I never really thought about the aspect of how many lives you get in these types of games, but it would make a lot of sense to only have one life when going for a High Score. It’s true, when you lose a life early on in the game, there is really no point in playing on, and most of the time I will restart the game in that situation.
The whole subject certainly is interesting. Some of the points you made, I have tended to just accept and not really thought about before as issues. I think it would be a great idea for High Score games to start with just the one life, and eliminating the slow pointless start of games bringing average playing times and great playing times a lot closer together, would certainly be much more appealing to me.
§ May 28th, 2009 at 10:27 pm
Hey Steve. Nice to have someone agree with me – I also posted this on GarageGames.com because I thought they might be interested over there, and got a litany of disagrements… this is obviously an emotive issue. http://www.garagegames.com/community/blogs/view/17335
§ May 28th, 2009 at 11:28 pm
Reading everyone’s comments over there. Certainly many differing opinions on those matters. Will keep an eye out for your posts on garagegames in the future.
§ June 4th, 2009 at 11:36 am
Alright. I read the first part of the post and then started skim reading before my mind started wondeirng to my tea cup. So forgive me if I’ve missed bits, but I’m pretty sure you haven’t as then you’d be contradicting yourself.
I think its fun, in certain cases, where the first few minutes of a score based game are worthless. Now this isn’t always true, but neither is it always false.
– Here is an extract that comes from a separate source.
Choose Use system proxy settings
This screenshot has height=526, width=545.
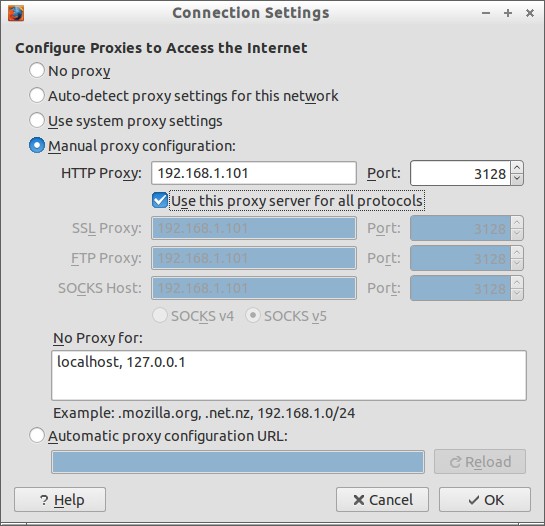37,120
Take Geometry Wars 2 for example, the first few minutes of a game are easy and used purely as racking up your multiplier. But they are also serve well as a warm up, gradually increasing the difficulty. And as it gets harder and harder the precious seconds and points you score further on can bounce you into a lead position quickly and then lose it as quickly.
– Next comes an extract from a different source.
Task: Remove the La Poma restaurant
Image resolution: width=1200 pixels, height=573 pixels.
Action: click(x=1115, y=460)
If it started out difficult and stayed at the same level forever there wouldn’t be a frantic climatic ending where player furiously dodge bullets for an extra second of life.
Another good point about increasing difficulty is that players of different capabilities can compete together easily. Lets say you have two friends who are new to the game and two who are experts. They can easily play a four player game where the two new guys are competing and and the two experts compete without requiring people to take turns and such.
By the way, I’m basing all this on my life at uni where we played the hell out of that game (tip, drinking geometry wars is amazing!)
Thats my two cents about that matter. Best of luck with frozen synapse, at the moment I’d preorder it, don’t screw it up!